Best practices for deploying Citrix on vmware ESX

There is a discussion going on dutch site about how to run citrix on VMWare. They came up with conclusion that if we disable balloon driver on the vm's which get installed as a part of the vmtools it will perform better. KB article from VMWare explains how to disable the balloon driver


The goods:
Virtual Infrastructure 3
Windows 2003 Std (or Enterprise) Edition R2 (x86, not x64)
Citrix Presentation Server 4.0 (yes, I know, the old one ;))
The tips:
First this: it all depends on the applications used! Context switches is the key here...
Use Windows 2003, not Windows 2000
Don’t P2V your servers, but use clean templates
Make sure the correct HAL (single or multi) is installed in the virtual machine. Otherwise, your vCPU will spike.
Always assign 1vCPU. If necessary, add a 2nd vCPU. Do not use 4 vCPUs!
Use 2 GB to start. Scale up to +-4 GB of vRAM if necessary
Use 1 .vmdk for your system partition (C:\ or other remapped drive letter) and 1 separate .vmdk for your program files.
Put the page file on the 2nd .vmdk
Important: disconnect any .iso file in your virtual CD-Rom
Use roaming profiles and cleanup your profiles at logoff
Disable sound for your published apps
Install the UPH service (download it here)
User sessions: for me, 30 users on a VM is the sweet spot. Do not expect to get as many users on it as on a physical box!
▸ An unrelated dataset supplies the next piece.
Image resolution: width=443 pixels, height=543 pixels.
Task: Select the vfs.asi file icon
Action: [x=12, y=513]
Scale out, not up. A major advantage of VM is to clone/NewSID/sysprep existing servers and put them into your existing Citrix farm. Just stop & disable your IMA service, clean up your RMLocalDB (if you use enterprise) and NewSid the thing. Refer to this support article for more info.
Use dual core or quad core systems. This because ESX will have more CPU to schedule its vCPUs on.
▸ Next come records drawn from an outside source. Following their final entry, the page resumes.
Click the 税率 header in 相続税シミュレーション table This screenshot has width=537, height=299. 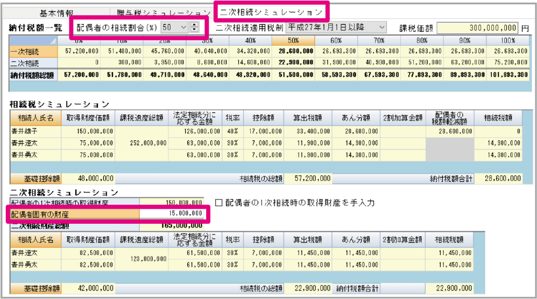pyautogui.click(x=232, y=118)
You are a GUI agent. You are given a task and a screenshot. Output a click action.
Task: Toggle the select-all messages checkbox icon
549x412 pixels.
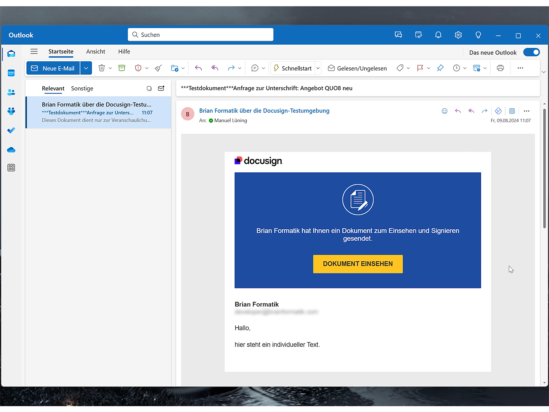tap(149, 89)
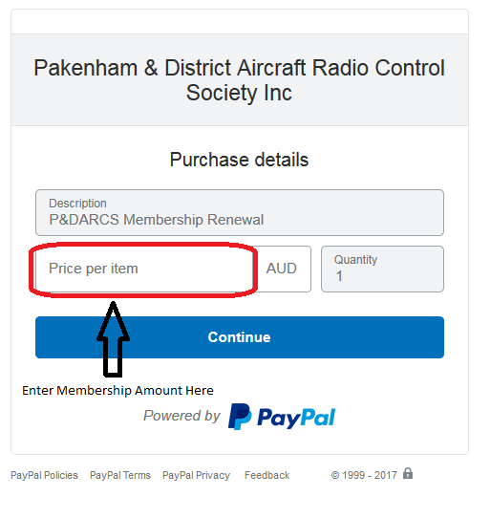Open the PayPal Terms link
This screenshot has width=490, height=518.
click(x=120, y=475)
Don’t ever use a 2 vCPU Citrix virtual machine in a 2 pCPU physical machine!
Do not install the memory ballooning driver while installing the VMware Tools
Do not use a complete installation Vmware tools: there is an issue with roaming profiles and the shared folders component. See my previous article for more info.
Disable COM ports, hyperthreading, visual effects & use speedscreen technology where possible.
Use snapshots when installing applications or patching your servers (yes! With VMware you can do this!). In case of disaster, you can still revert to the original working server without using backups. Make sure all snapshots are removed ASAP when finished!
Always check that there are no snapshot leftovers (f.e. the infamous _VCB-BACKUP_ when using VCB)
Don’t forget you can use DRS rules to run your Citrix servers on separate physical hosts.
Check out this vmworld 2006 presentation
And last but not least: do not forget to read ESX's (excellent) performance tuning white paper.